FIG. 12 is a symbolic flow diagram depicting the form of the principal storage areas within the marker. Information from sources external to the marker is allowed to reach Bus A when the explicit conditions of the gating commands are fulfilled. The information on Bus A is made simultaneously available to the flip flops that comprise storage areas A, B, C, and D and can be absorbed into any or all of the storage areas whenever it is expedient to retain it.

Just as information from external sources was made available to the marker by placing it on Bus A, so information stored within storage areas A, B, C, and D is presented to the parity-checker by gating it onto Bus B at the proper time.

The parity-checker is a logic network that compares two binary digits, and yields an output signal whenever the input from one source (Bus A) is identical to the information supplied by a second source (Bus B).

The principal use of the parity-checker is to enable the marker to seek out a particular time slot, by one of two methods. One method is based on the fact that a called partys number as dialed by the calling party is identical to the called partys distributor address. Consequently, if the dialed-tens and dialed-units digits, as recorded in the calling partys register, are stored in storage areas B and C respectively, and are gated to the parity-checker via Bus B coincidently with the distributor tens and units encountered during each time slot in turn, the called party will be recognized by a parity-checker output both during the time dialed tens and distributor tens are being compared and while dialed units and distributor units are being compared.

Another method of time slot location is used to find the time slot of the party to whom another party is connected. Within each subscribers register is recorded the crosspoint address of each connection in which the subscriber is currently participating. Thus by storing in the marker the crosspoint address of a connection and searching for a time slot in which is displayed an identical crosspoint address, the party to whom another party is connected may be located.

Because both of these methods of locating time slots depend upon the performance of two distinct parity checks during each time slot, and because the output of the parity checker persists only as long as the input signals remain identical, the results of an individual parity check must be preserved for the duration of the time slot. Two flip-flops are employed to retain parity decisions, one being set if the first evaluation produces an output, the second flip-flop responding to the second parity check.

Because the parity circuitry operates constantly, an output is developed when no information appears on both buses. Therefore, the output of the parity checker must be used judiciously. The indiscriminate setting of the parity flip-flops is prevented by explicitly specifying the conditions under which they may be set.

Connections When the marker is idle and encounters the time slot of a subscriber who has completed dialing three digits (corresponding to the telephone number of a second subscriber), it must perform a series of operations that will result in the establishment of an audio connection between the two subscribers.

Before concerning itself with the problem of estabfishing the connection, the marker enters a 16-millisecond busy-test cycle which will determine if the called party is available. Before leaving the time slot of the calling party, the marker absorbs into its storage areas the last two digits dialed by the calling party. These digits correspond to the distributor address (time slot) of the called party. Through the use of its parity-checking apparatus during the subsequent review of time slots, the marker can identify the time slot of the called party and, by analyzing the memory word of the subscriber, determine if he is free to become a called party. No further action occurs until the calling p'artys time slot is again encountered.
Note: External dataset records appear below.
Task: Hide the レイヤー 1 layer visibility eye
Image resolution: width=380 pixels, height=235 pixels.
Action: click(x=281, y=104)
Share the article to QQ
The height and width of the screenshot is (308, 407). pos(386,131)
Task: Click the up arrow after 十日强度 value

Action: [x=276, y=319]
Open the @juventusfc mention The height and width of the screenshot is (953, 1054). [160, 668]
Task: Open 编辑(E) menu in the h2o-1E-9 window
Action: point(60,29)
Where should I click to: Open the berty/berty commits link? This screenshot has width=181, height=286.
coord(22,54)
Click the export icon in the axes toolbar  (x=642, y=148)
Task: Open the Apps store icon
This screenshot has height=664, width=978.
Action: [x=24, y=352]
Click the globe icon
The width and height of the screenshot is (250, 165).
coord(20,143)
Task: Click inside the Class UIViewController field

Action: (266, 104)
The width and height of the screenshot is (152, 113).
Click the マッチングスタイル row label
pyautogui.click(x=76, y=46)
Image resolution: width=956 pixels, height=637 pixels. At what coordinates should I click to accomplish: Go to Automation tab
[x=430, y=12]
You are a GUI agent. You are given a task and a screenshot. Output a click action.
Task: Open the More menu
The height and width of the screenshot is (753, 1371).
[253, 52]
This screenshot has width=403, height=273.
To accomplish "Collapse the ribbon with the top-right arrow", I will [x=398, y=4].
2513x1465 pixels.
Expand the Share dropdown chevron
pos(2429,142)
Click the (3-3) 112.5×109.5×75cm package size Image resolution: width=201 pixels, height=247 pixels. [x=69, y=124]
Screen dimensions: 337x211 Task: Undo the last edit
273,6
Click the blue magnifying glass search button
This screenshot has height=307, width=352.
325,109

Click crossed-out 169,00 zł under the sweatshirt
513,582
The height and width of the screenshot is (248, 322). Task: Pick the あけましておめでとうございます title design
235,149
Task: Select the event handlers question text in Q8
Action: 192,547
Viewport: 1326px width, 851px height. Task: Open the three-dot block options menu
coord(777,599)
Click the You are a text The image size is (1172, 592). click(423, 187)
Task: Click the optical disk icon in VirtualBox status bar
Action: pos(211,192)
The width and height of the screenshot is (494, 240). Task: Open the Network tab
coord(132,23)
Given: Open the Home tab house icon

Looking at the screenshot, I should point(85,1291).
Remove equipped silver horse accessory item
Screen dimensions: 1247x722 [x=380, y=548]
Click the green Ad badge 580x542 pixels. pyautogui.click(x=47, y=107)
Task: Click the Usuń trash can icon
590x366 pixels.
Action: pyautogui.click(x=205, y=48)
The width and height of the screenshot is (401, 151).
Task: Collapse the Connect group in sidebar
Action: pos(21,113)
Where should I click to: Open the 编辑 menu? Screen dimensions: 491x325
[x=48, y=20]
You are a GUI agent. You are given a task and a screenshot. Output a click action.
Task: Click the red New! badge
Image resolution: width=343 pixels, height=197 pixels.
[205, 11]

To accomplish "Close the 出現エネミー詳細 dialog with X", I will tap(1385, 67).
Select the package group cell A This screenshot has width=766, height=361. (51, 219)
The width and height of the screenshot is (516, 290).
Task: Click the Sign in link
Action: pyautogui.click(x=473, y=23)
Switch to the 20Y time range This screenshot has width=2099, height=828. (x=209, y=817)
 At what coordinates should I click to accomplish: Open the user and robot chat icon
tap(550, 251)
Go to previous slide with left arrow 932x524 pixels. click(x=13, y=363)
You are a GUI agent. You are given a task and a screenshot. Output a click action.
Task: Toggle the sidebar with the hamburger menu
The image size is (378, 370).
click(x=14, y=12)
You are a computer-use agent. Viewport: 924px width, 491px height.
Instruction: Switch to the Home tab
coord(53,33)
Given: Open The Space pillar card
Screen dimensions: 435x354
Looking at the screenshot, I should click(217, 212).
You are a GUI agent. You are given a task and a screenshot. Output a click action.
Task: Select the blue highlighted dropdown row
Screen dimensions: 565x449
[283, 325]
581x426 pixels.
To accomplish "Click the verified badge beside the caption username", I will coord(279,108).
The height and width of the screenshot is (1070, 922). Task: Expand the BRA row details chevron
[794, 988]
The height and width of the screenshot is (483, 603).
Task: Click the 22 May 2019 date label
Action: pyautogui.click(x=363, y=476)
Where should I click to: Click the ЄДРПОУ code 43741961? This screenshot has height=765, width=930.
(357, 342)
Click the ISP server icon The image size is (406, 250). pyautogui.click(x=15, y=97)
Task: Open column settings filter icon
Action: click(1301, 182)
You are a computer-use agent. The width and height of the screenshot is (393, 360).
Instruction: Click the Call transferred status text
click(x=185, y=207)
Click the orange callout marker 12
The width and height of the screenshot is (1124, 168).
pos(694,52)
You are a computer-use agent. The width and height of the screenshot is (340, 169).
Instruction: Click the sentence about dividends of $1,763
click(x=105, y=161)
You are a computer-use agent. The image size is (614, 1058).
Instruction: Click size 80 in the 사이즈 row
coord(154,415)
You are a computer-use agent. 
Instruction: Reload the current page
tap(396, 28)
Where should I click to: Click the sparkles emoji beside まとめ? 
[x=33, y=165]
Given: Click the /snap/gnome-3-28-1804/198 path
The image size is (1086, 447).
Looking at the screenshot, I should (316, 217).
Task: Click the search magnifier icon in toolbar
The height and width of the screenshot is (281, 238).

When the question of subscriber availability has been resolved, the marker must concern itself with the selection of an available route through the crosspoint network which will link the two subscribers. Referring to FIG. 3, it is apparent that in order for a connection to be available from, for instance, subscriber 32 to subscriber 68, links must be free from switch XA3 to a B switch, from switch XD6, to a C switch, and from the chosen B switch to the chosen C switch.

The route-search cycle begins at the end of the time slot of the calling party, and persists for a complete machine cycle. During the cycle, the marker inspects the memory word of each subscriber within the system, and notes which B switches and which C switches are in service. B switches currently in use by subscribers who are served by the same A switch as the calling party are listed by the marker as unavailable for the proposed connection. Similarly, C switches being used by subscribers of the same D switch as the called party are noted as being unavailable. During the cycle the transmission network supplies the marker with information regarding junctor availability so that, when the time slot of the calling party is again reviewed, the marker has determined which, is any, routes may be employed in establishing the required connection and which one, if more than one are free, is to be used.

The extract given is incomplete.